(DATA PROVIDED Opens)

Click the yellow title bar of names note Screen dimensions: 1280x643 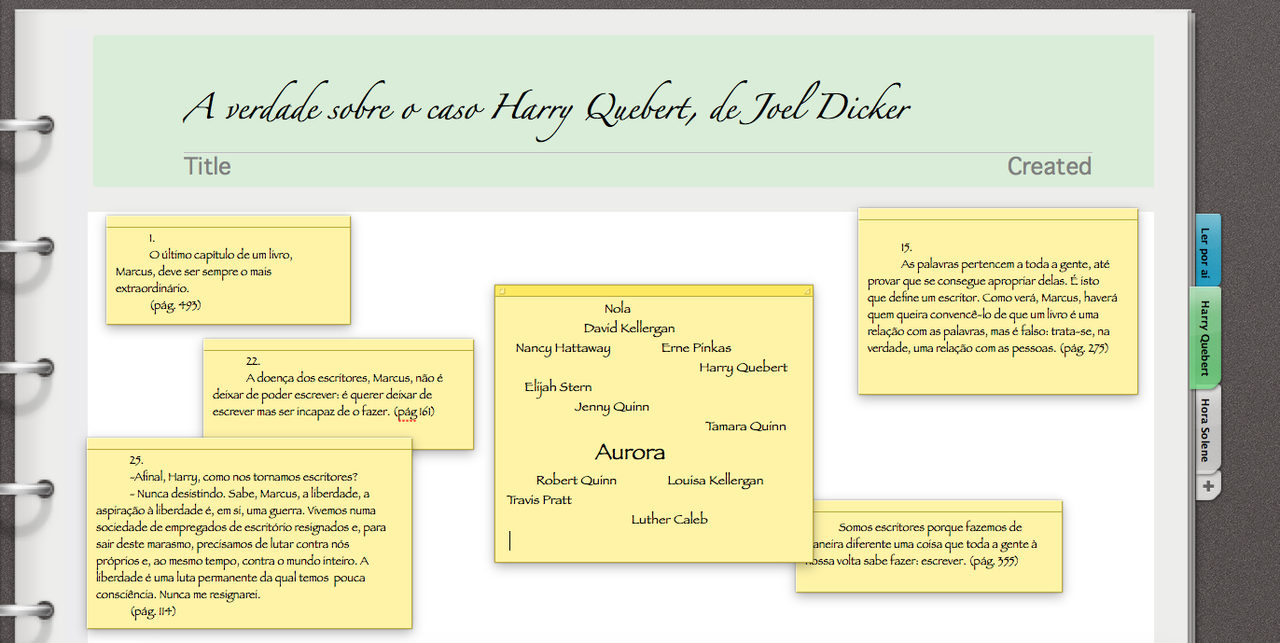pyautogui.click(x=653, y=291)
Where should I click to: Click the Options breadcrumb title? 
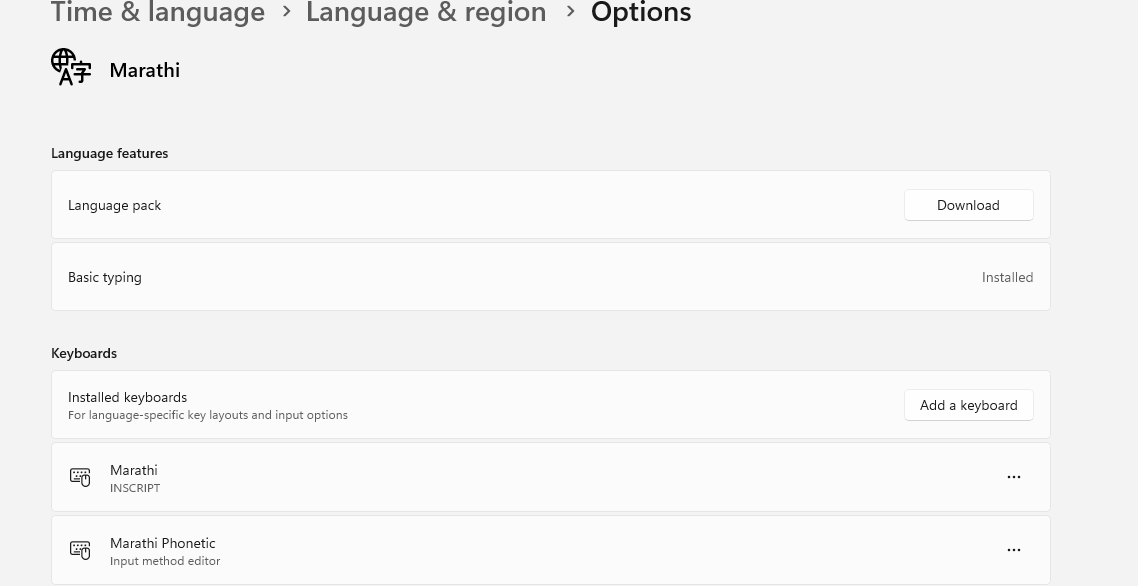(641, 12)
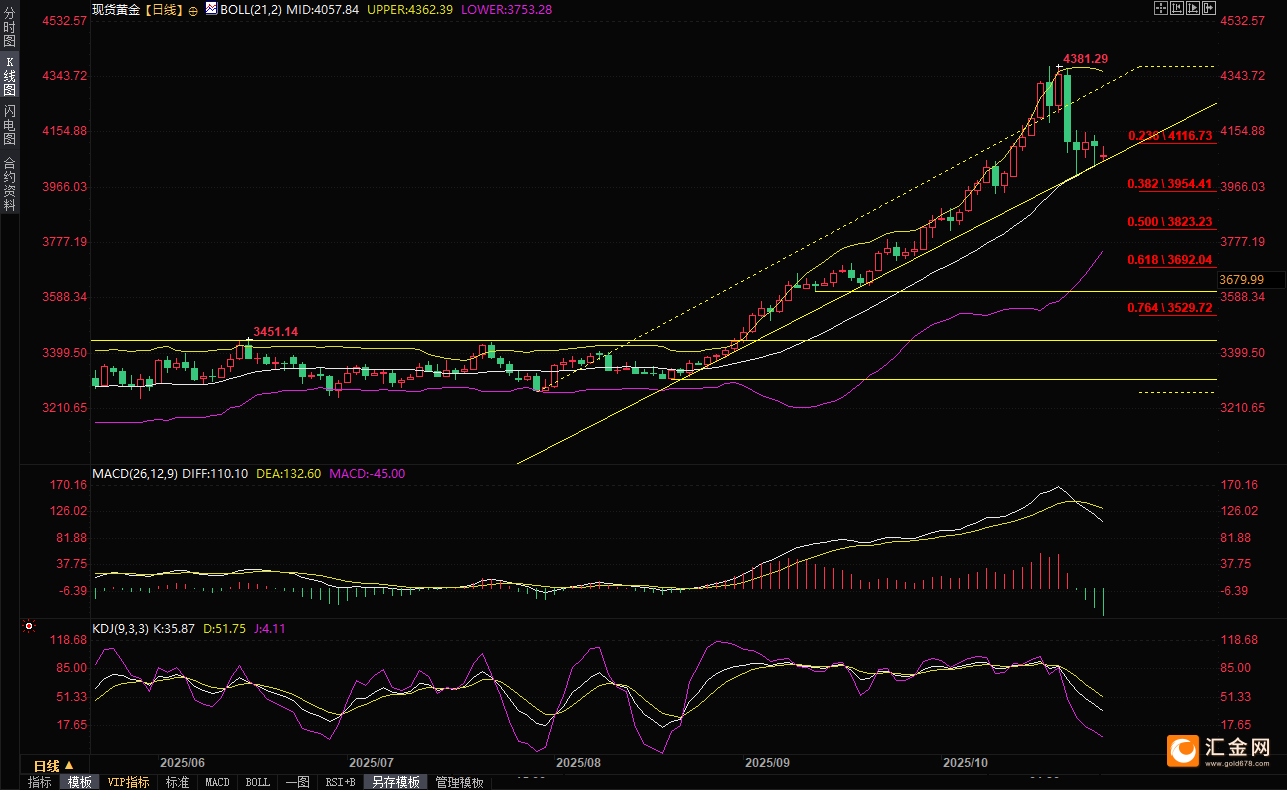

(DATA PROVIDED Closes)
(DATA PROVIDED Opens)

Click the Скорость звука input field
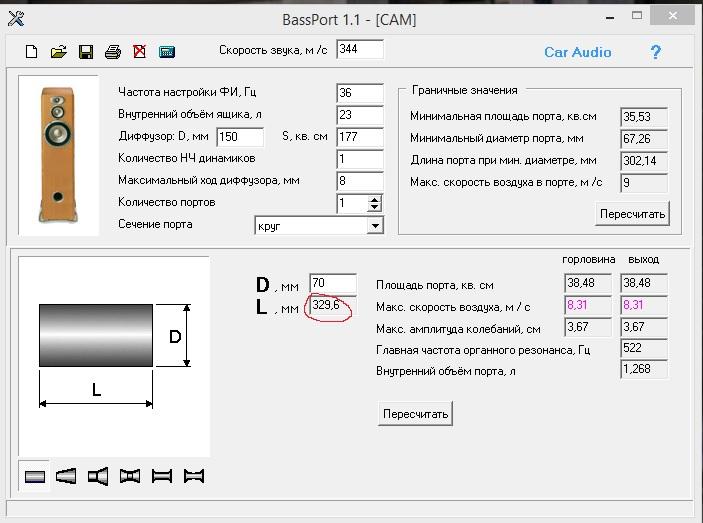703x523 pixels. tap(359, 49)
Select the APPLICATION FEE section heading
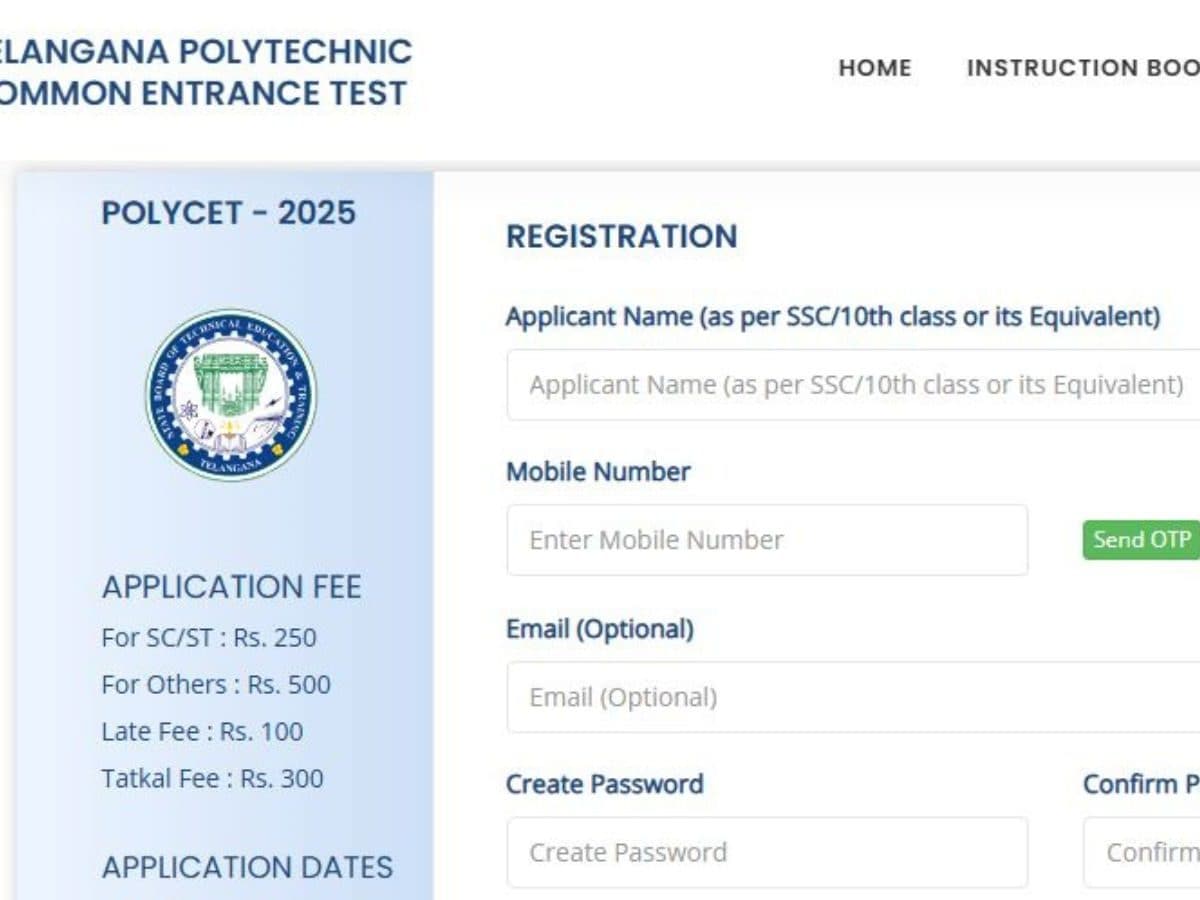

(DATA PROVIDED Closes)
(DATA PROVIDED Opens)

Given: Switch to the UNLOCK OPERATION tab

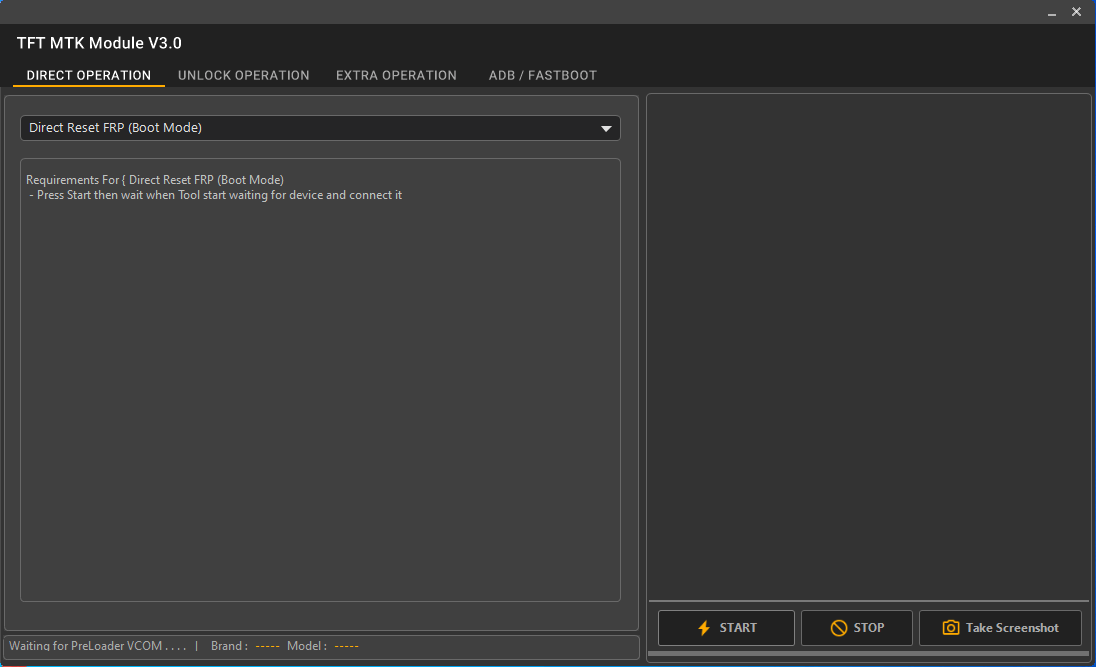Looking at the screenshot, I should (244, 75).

(DATA PROVIDED Closes)

■ **TASK DETAILS**
Between and including the line above that contains "Click the Скорость звука input field" and the line that contains "Select the APPLICATION FEE section heading", restate every line word for word. Pictures stay out.

■ **RESPONSE BELOW**
Click the Скорость звука input field
703x523 pixels. tap(359, 49)
Select the APPLICATION FEE section heading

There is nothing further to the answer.